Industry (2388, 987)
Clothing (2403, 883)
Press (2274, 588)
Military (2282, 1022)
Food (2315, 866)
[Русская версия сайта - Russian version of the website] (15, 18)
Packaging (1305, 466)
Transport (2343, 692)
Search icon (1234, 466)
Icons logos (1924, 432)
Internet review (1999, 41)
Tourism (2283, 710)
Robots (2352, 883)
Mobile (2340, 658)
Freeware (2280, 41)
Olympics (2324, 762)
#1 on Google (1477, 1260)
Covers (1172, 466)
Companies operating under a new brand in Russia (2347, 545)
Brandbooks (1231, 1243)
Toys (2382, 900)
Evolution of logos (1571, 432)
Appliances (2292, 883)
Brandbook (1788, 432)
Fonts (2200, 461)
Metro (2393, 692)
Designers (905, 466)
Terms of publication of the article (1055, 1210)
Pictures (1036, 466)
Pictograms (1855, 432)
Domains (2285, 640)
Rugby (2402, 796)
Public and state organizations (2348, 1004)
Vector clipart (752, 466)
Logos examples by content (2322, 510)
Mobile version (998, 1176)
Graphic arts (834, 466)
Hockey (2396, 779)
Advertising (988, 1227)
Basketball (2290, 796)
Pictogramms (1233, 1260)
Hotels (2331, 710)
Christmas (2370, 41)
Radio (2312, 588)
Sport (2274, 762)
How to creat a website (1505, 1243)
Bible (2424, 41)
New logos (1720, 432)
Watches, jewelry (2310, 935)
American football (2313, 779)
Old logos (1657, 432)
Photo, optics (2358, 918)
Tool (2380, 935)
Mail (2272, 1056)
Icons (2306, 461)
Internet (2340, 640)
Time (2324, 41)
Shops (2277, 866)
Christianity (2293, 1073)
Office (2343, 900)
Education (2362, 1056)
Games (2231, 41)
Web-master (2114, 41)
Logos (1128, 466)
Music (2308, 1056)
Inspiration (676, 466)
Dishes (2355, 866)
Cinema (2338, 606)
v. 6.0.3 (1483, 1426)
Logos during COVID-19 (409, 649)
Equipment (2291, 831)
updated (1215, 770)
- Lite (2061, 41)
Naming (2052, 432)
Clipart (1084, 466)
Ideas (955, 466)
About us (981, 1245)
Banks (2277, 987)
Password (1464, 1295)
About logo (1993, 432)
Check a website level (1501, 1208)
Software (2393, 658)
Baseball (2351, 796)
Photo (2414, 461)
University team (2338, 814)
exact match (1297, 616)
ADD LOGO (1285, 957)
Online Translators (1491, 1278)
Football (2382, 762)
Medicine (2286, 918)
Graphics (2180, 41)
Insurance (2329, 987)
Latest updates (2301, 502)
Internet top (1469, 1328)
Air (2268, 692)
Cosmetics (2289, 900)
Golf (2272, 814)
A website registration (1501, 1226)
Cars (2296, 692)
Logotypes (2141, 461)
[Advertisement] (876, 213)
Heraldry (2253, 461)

* * * * * * * * *

## Exercise description
Copy all lines from the material that hold "version".

## Response
[Русская версия сайта - Russian version of the website] (15, 18)
Mobile version (998, 1176)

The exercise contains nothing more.